大学時代の友人から「テセウスの船というドラマを観てるか」とLINEが届いた。
彼の琴線に触れるドラマのようだ。
あいにく僕は観ていなかったのだが、妻が「お父さんの好きそうなドラマだと思った」と録画を残してくれてあった。
ありがとう、助かります。

さて、「テセウスの船」というのは有名な哲学命題である。
テセウスと仲間たちが乗っていた船が長い間保存されていたけれど、木製だから各部位が次々と朽ち果て、その都度新しい部品と交換され保全されていた。
ほぼ全てが新しい部品と交換された船は、はたして「テセウスの船」と言えるのだろうか、という問題である。
要は「同一性」という価値の評価基準が問題なのだと思う。
大量生産されたライターはどれも同じものと言えるけれど、父の形見がその製品であった場合、同じロットの全く同じマスプロ製品であっても、父の形見と他とは別のものだ。
2005年に日本一となった千葉ロッテマリーンズと、2019年に4位だった千葉ロッテマリーンズは、選手も監督もコーチも違うけれど、ファンである僕にとっては同じチームだ。

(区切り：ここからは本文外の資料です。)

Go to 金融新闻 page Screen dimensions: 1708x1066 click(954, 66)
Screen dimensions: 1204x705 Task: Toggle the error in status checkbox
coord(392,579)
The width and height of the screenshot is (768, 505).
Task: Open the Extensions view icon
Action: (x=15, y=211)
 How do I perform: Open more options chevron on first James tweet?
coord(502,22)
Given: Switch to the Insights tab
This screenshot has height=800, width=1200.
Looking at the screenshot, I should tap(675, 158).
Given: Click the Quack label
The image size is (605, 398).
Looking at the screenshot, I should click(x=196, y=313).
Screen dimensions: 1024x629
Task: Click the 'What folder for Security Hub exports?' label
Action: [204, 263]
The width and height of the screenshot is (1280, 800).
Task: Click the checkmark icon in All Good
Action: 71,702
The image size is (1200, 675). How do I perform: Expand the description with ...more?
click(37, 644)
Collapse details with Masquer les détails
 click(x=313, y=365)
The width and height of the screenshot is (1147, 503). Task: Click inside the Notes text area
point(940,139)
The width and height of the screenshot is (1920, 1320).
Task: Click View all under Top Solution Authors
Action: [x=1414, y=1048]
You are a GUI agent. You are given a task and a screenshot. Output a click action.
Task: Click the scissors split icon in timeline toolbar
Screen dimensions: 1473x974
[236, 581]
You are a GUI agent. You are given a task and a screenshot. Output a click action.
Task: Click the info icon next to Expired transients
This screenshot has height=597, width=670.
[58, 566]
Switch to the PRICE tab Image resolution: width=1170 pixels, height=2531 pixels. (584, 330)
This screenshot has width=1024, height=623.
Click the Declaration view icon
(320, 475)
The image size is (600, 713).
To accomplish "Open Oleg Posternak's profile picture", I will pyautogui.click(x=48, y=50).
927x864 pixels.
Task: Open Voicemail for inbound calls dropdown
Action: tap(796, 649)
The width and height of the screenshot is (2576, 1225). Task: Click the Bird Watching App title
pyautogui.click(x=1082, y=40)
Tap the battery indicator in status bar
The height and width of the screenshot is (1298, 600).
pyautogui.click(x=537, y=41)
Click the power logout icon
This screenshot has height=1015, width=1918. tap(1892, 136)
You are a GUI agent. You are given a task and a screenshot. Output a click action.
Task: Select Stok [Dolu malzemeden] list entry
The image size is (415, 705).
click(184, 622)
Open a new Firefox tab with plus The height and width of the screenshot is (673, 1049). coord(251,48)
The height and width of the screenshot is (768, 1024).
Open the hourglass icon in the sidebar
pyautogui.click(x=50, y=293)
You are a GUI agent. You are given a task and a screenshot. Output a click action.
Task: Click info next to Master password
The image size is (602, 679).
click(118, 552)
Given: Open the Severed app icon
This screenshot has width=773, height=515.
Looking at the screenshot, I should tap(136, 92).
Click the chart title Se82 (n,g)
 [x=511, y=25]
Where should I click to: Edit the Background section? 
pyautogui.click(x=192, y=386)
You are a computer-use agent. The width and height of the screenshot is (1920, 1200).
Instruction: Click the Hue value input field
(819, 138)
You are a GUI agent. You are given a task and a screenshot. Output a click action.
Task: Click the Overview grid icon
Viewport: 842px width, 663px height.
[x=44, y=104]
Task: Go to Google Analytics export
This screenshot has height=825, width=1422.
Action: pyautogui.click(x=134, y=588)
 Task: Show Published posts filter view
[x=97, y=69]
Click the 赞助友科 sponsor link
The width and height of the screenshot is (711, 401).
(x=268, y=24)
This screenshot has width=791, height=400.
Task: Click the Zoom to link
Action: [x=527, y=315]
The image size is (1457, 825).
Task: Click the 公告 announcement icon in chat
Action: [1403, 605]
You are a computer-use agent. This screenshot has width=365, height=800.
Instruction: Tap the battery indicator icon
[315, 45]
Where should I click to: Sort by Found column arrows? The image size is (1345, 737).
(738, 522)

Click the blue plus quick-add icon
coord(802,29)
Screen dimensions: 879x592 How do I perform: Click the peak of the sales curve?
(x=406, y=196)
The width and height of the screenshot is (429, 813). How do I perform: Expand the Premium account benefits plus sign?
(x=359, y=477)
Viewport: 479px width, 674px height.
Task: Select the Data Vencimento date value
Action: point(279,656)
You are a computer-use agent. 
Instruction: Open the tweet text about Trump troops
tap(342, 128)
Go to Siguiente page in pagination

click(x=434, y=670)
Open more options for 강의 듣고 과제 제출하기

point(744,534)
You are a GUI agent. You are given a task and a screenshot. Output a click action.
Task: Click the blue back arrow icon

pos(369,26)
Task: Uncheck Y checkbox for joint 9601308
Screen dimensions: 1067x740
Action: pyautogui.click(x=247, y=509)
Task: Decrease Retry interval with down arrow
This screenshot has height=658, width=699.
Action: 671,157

「人々が同じ川に入ったとしても、常に違う水が流れている」とヘラクレイトスが言ったそうだけど、鎌倉時代に鴨長明が書いた諸行無常を表現する文章「ゆく河の流れは絶えずして、しかも、もとの水にあらず」の意味は「河の水の流れは絶えることなく流れ続ける状態にありながら、流れているのはもともとの水ではない」だから、「河」という地形属性では同じものという認識を人々は共有しているけれど、「水」という物質属性に着目してみれば「同じ水じゃねぇじゃん」と、きちんと「河」と「水」の属性の違いを使い分けている。
ヘラクレイトスのは、この属性の違いを混在させてしたり顔をする、一種の詭弁だと思うな。